W32.Loxbot.A


Aliases: Worm/IRCBot.HZ, W32/Oscarbot.DH.wor, Backdoor.Ircbot.HZ
Variants: Backdoor.Win32.IRCBot.hz, W32/Sdbot.worm.gen.h, BackDoor.Oscar

Classification: Malware
Category: Computer Worm

Status: Dormant
Spreading: Moderate
Geographical info: Asia, Australia, North America
Removal: Hard
Platform: W32
Discovered: 17 Oct 2005
Damage: Medium

Characteristics: One of the most compromising functionalities of the W32.Loxbot.A is its ability to create an unprotected backdoor in a compromised machine that will allow a remote attacker to hijack it. This Worm makes use of rootkit techniques in order to conceal its background running processes from being detected by system monitoring tools. Instant Messaging clients can also be used by this threat to spread its infection to other computer systems.

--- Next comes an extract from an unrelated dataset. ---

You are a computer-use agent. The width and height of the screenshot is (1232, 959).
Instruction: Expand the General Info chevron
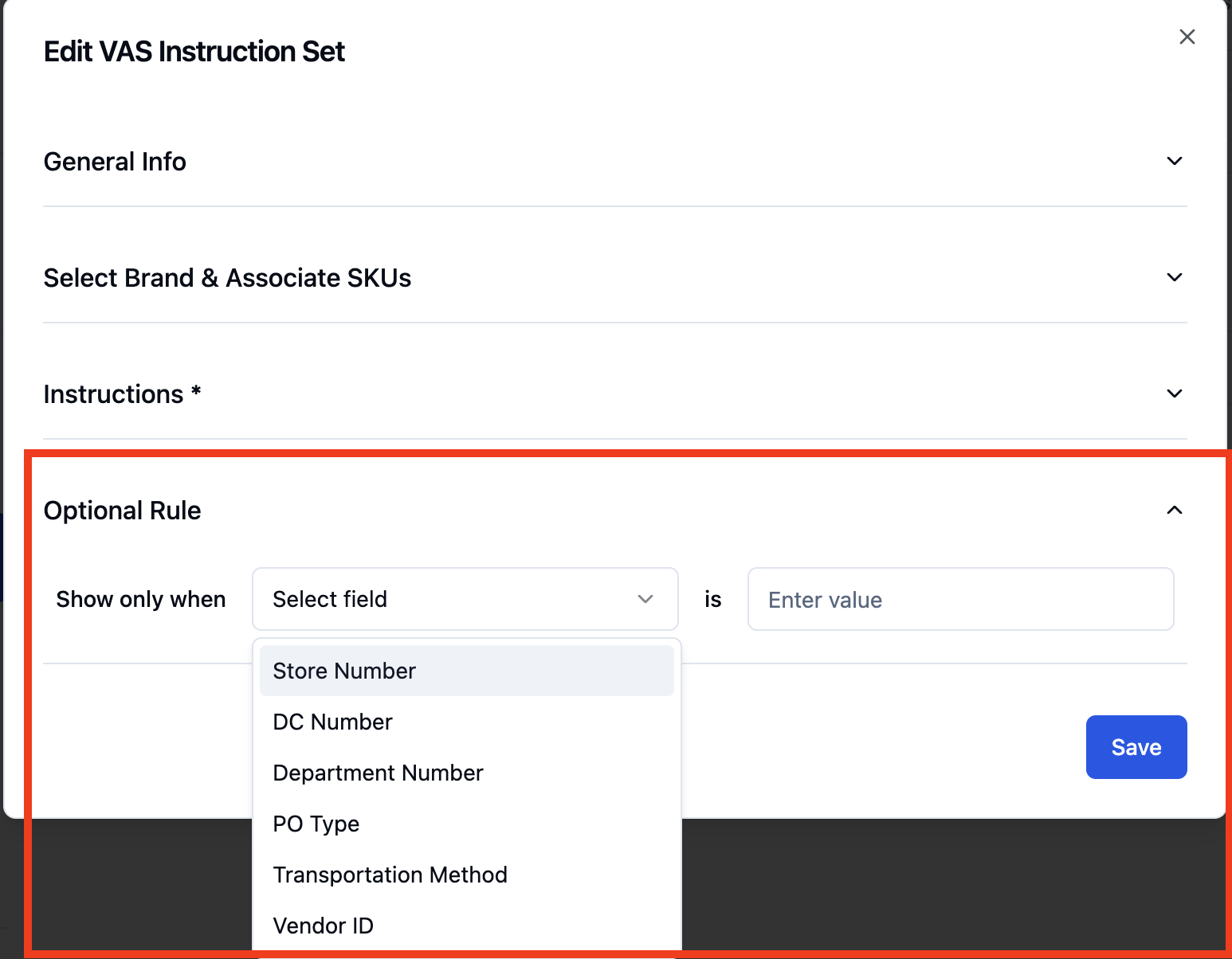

More details about W32.Loxbot.A

When the W32.Loxbot.A is executed into a vulnerable computer system it will initially creates an executable file copy of itself into the directory folder of the operating system. It will generate a new key value for the executable file in order to attain the ability to automatically load with the operating system at every restart or boot up instance of the compromised machine. The W32.Loxbot.A will use the Windows Registry in order to illegally and discretely terminate the running firewall service of the operating system. This means that the computer system becomes more open to external threats. The W32.Loxbot.A will target the Internet Connection Sharing, Shared Access, and Security Center services of the operating system. It will install a driver to activate its rootkit feature.

The W32.Loxbot.A will create two separate services for the SYS format files that are used as its driver files. In the same manner this malware will generate a new key value for the newly created services. The backdoor function will allow W32.Loxbot.A to contact Internet Relay Chat servers using the TCP port 9515. This will provide the malicious author with the capability to attack the Internet Relay Chat server. The W32.Loxbot.A can use this communication port to download and arbitrarily execute potentially dangerous codes. It provides the malware with the capability to upgrade its features with new command sets.